As students, on a campus that prides itself on diversity and tolerance, the segment who choose to be smokers are the one group that has found limited quarter from this community. After being forcibly exiled from buildings, buses, and trains, we smokers are forced to indulge their oral fixations outside in full exposure to all the elements that beset New England. Desperate to escape the biting wind and cigarette soaking precipitation smokers will often congregate beneath the overhangs of Wheatley, McCormack and the Science building. Despite conceding the indoors to the non-smokers, smokers still find ourselves at odds with the tobacco-free community.
The very overhangs that the smokers find respite under also have vents built into them that pump “fresh” air into the buildings. In many cases the smokers at UMB are huddled directly beneath those vents, causing the vents to pump carcinogenic fumes into the public air supply, which aggravates the sensitive non-smokers inside and causing a general level of discomfort.
Currently the UMB Administration is taking action against this issue, in tandem with our very own USG, to forcibly relocate the smokers to keep the air in the buildings “fresh.” President of the USG Neil MacInnes-Barker has assured the student body that this is not a move to ban smoking on campus. He has stated that smokers will still be able to find plenty of habitable places to light up, but not in places where vents are located.
Since this is not a total ban on smoking and that the reasons for the enforcement of the relocation are logical and sound I cannot help but support this referendum. It is like forcing an idling car to move away from a storefront. However I still feel as though smokers have an unwarranted bad rap on campus, and I would hate to see this health concern used as a precedent for a campus wide smoking ban.

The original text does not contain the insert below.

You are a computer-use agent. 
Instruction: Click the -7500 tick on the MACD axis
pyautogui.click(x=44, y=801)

It has been tried before by certain groups on campus but has always ultimately failed. It is my accretion that this forced relocation of smokers is just what those groups have been waiting for. If we have to move them for one health hazard why not simply remove them completely and eliminate the hazard?
There are a couple of reasons why not. Cigarette smoking is not a crime, a school wide ban would essentially make it “illegal” to do so on campus. It would disadvantage a group who by their own account depend on a substance for mental stability and stress relief.

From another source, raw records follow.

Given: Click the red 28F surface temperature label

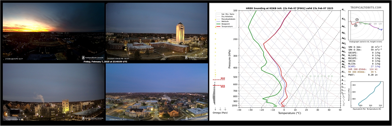Looking at the screenshot, I should tap(283, 106).
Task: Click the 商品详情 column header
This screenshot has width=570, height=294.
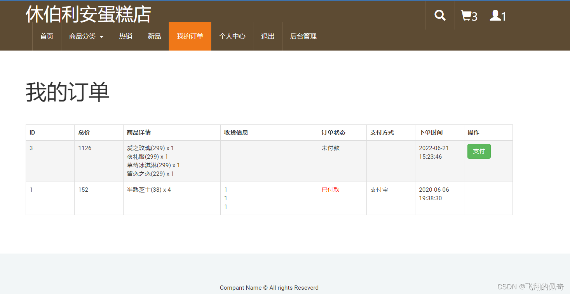Action: click(x=139, y=133)
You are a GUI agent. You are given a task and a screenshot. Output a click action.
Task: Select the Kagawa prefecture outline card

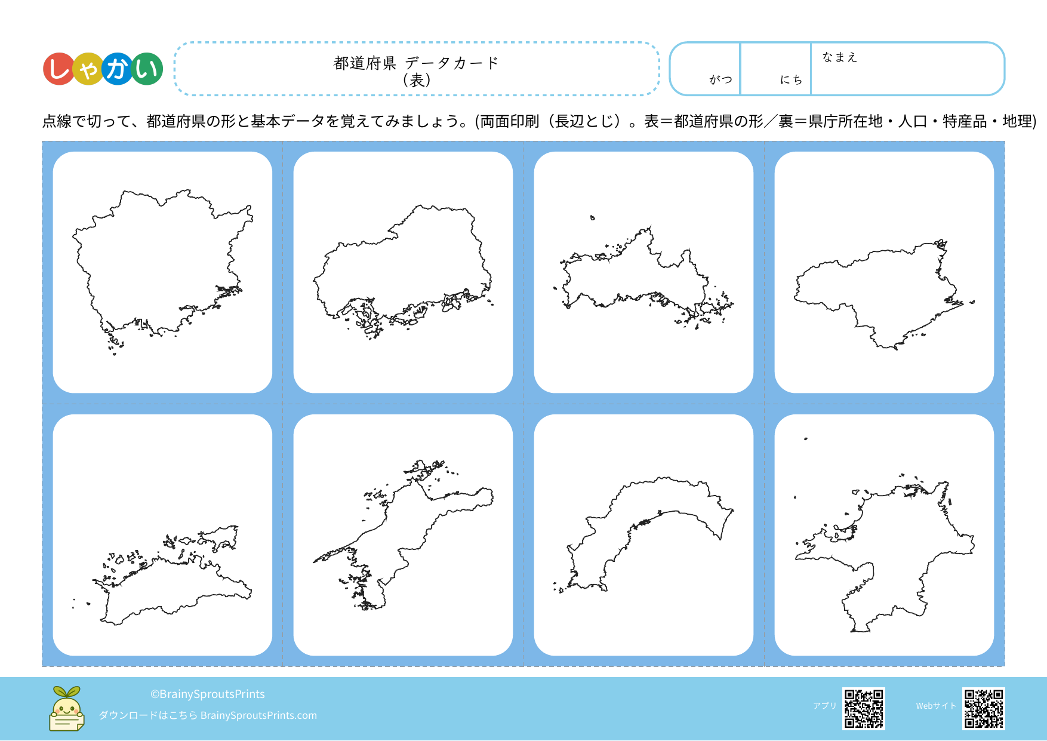click(162, 535)
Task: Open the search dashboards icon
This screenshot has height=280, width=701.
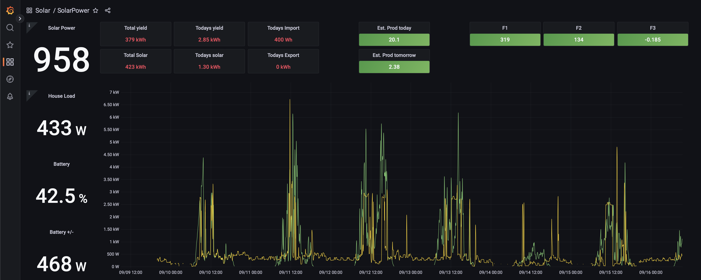Action: [10, 28]
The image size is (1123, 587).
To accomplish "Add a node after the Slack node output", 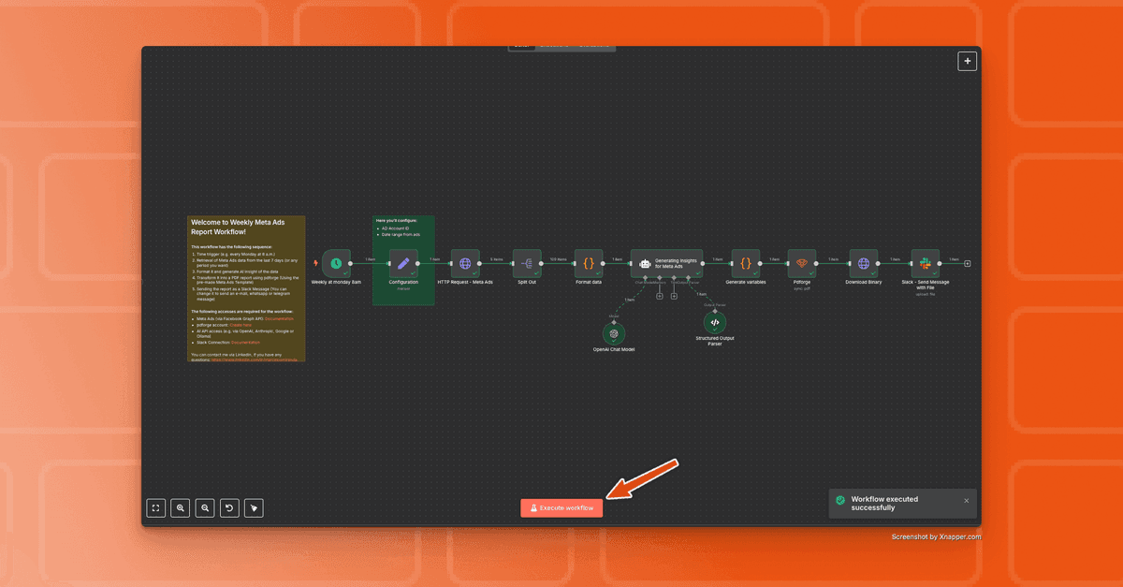I will coord(968,264).
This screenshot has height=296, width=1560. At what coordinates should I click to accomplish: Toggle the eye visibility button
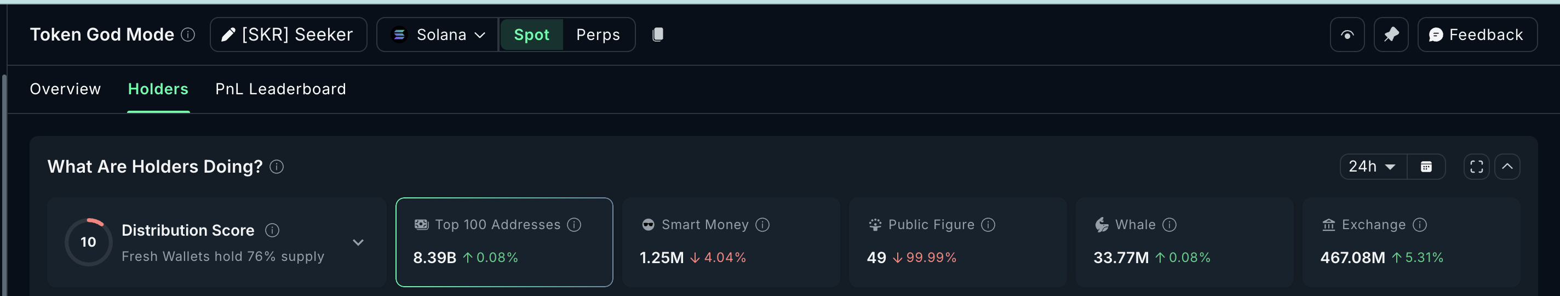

It seems that many people are personally offended by smokers as if the person smoking is trying to give them cancer or something. The fact is that person is probably just trying to unwind and get a handle on things and you don’t see smokers screaming at Yoga practitioners that their mats are an unpleasant color and so should be removed from their line of sight.

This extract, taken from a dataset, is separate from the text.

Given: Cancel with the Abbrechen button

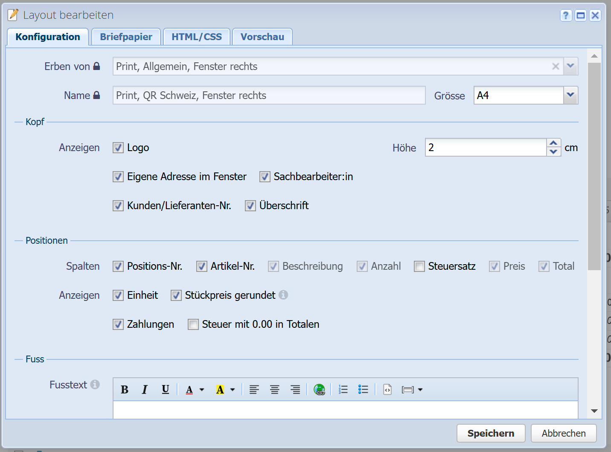Looking at the screenshot, I should pos(563,433).
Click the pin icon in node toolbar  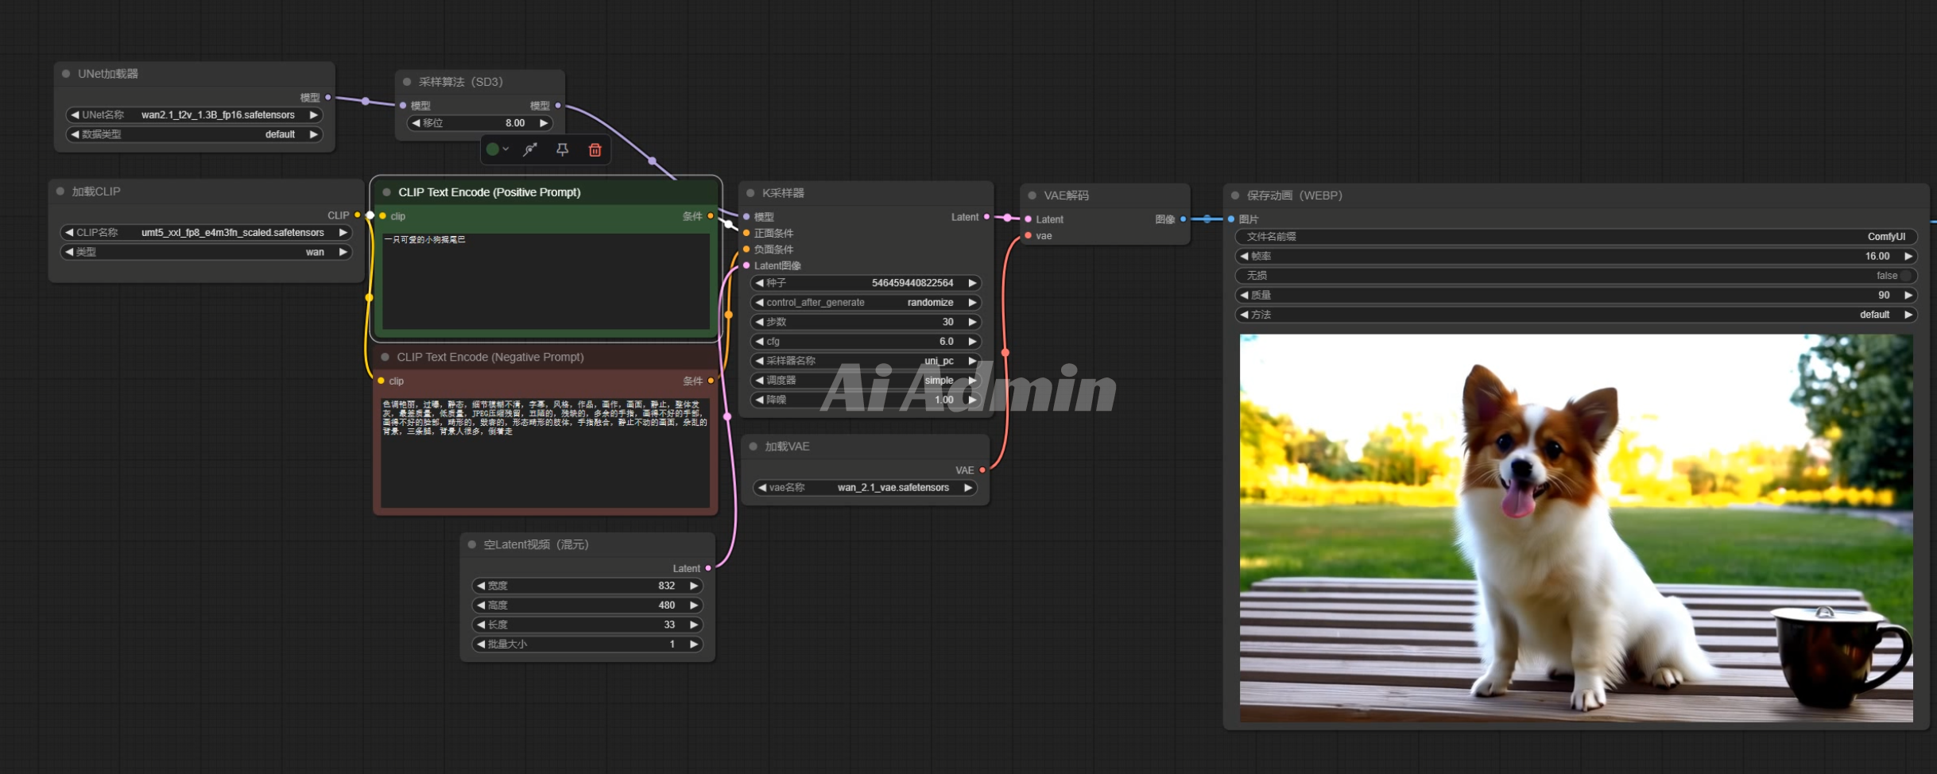562,149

Clean air is a myth; the air we breathe is filthy with pollution whether a smoker is outside or not. Walking bye a smoker is no more unpleasant than stepping behind an idling car, walking past a gas station, or catching a whiff of a garbage truck. It is just one of life’s little annoyances, and can be seen as chance for our bodies to test themselves against the harshest of elements.
There are those in the medical profession that are looking at this whole smoking thing the completely wrong way I might ad. People go to the hospital when they are sick; doctors and nurses then get paid to make them better. Smoking makes people sick, makes them go to the hospital, and provides doctors with repeat business. You can’t do cancer research without cancer patients.
So now as I draw my little rant to a close I feel compelled to remind the reader that there is no ban on smoking yet, and that this move is a good one. I would like to express a brooding concern for the welfare and freedom of smokers at UMB and our position between a rock and a hard place in our pro-“clean air” community.